[Stored records]
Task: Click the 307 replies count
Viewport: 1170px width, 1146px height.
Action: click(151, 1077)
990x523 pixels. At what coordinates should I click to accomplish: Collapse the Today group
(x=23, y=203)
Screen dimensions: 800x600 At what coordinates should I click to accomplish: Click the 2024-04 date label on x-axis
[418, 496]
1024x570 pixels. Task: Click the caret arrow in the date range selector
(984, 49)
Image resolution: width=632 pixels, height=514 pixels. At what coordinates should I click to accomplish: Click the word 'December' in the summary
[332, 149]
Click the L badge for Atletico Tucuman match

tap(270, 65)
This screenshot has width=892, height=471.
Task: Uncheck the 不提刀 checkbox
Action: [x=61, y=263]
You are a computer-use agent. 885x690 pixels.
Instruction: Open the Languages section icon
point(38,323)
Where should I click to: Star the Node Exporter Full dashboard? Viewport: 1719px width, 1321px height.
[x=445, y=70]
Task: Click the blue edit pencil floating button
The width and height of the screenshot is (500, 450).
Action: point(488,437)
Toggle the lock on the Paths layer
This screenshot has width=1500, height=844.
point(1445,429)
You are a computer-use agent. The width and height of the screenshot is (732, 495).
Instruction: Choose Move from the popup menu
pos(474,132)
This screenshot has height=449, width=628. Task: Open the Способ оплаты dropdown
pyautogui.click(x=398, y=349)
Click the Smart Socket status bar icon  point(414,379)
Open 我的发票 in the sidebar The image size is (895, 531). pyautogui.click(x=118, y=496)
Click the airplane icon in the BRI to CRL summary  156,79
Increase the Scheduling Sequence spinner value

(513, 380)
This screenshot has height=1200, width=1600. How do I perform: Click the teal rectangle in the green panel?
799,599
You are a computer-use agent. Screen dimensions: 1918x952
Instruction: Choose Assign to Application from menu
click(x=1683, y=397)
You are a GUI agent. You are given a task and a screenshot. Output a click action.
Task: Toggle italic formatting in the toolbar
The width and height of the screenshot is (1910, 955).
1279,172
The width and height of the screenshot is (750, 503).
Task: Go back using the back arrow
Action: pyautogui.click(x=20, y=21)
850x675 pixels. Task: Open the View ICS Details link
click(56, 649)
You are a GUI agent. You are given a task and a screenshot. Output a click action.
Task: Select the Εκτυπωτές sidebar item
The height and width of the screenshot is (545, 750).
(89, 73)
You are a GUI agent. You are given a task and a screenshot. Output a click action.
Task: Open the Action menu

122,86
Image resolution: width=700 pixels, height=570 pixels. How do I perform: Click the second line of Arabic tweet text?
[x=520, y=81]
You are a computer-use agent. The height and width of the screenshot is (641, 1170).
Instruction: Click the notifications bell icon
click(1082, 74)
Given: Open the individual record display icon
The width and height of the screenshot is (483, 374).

*Work instruction*. The required output is the exact run of lines from the one with "Task: Toggle italic formatting in the toolbar" through the final line of the entries.

*Task result*.
Task: Toggle italic formatting in the toolbar
The width and height of the screenshot is (1910, 955).
1279,172
The width and height of the screenshot is (750, 503).
Task: Go back using the back arrow
Action: pyautogui.click(x=20, y=21)
850x675 pixels. Task: Open the View ICS Details link
click(56, 649)
You are a GUI agent. You are given a task and a screenshot. Output a click action.
Task: Select the Εκτυπωτές sidebar item
The height and width of the screenshot is (545, 750).
(89, 73)
You are a GUI agent. You are given a task and a screenshot. Output a click action.
Task: Open the Action menu

122,86
Image resolution: width=700 pixels, height=570 pixels. How do I perform: Click the second line of Arabic tweet text?
[x=520, y=81]
You are a computer-use agent. The height and width of the screenshot is (641, 1170).
Instruction: Click the notifications bell icon
click(1082, 74)
Given: Open the individual record display icon
The width and height of the screenshot is (483, 374).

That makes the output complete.